2) экономическая антропология, изучающая, по словам французского историка, “экономические привычки”, формируемые часто под воздействием факторов неэкономического порядка: социальных, моральных, религиозных;

3) социальная антропология, в центре внимания которой – семейные и родственные структуры;

4) культурная и политическая антропология: в этой рубрике Бюргьер объединяет изучение народных верований и обрядов, с одной стороны, и антропологический подход к истории власти – с другой. Однако такое объединение кажется мне искусственным: каждое из этих двух направлений настолько важно, что заслуживает отдельного рассмотрения.

Физическая антропология представляет собой сегодня постоянно расширяющееся поле исторических исследований. Рассматриваемые здесь проблемы предполагают активный диалог историков не только с другими гуманитарными (психологией, этнологией), но и с естественными науками (прежде всего, биологией и медициной). Сюда относится, в частности, история питания, история болезней и т.д. Изучается рацион питания, изменение антропометрических показателей (в первую очередь, роста), лечебная теория и практика в разные эпохи. Все эти проблемы имеют как биологические, так и социально-исторические аспекты.

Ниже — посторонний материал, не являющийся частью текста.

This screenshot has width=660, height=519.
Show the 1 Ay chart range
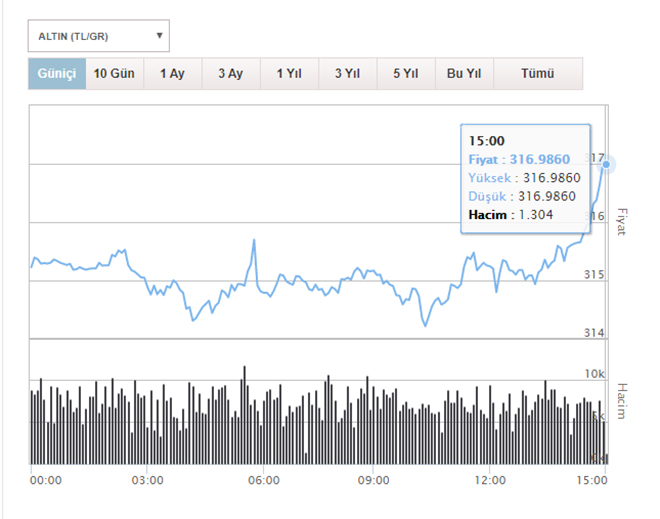tap(172, 74)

Центральное положение в этом разделе исторической антропологии занимает “история тела”, которая в последнее время приобрела тенденцию к обособлению в качестве самостоятельной дисциплины (см. обзор: [ 89 ]). Историков интересует, как люди воспринимали и как они использовали свое тело в те или иные эпохи. Жесты, позы, застольные манеры, модели сексуального поведения, - все это служит предметом изучения. Так, жесты, как выяснили авторы многочисленных исследований (Ж.-К.Шмитт, Р.Мюшембле и др.), могли заменять собой слова в целом ряде светских и религиозных церемоний; они маркировали поведение высших и низших слоев населения, разных половозрастных групп (см.: [ 2, с. 119 – 128]).

Важной проблемой исторической антропологии, активно обсуждавшейся в последние десятилетия, явилось также отношение человека к смерти. Как воспринималась смерть европейцами в разные века – тема многочисленных исследований Ф.Арьеса, М.Вовеля, Ж. Ле Гоффа, Ж.-К.Шмитта, А.Я.Гуревича и др. [ 23, 88, 90, 91 ].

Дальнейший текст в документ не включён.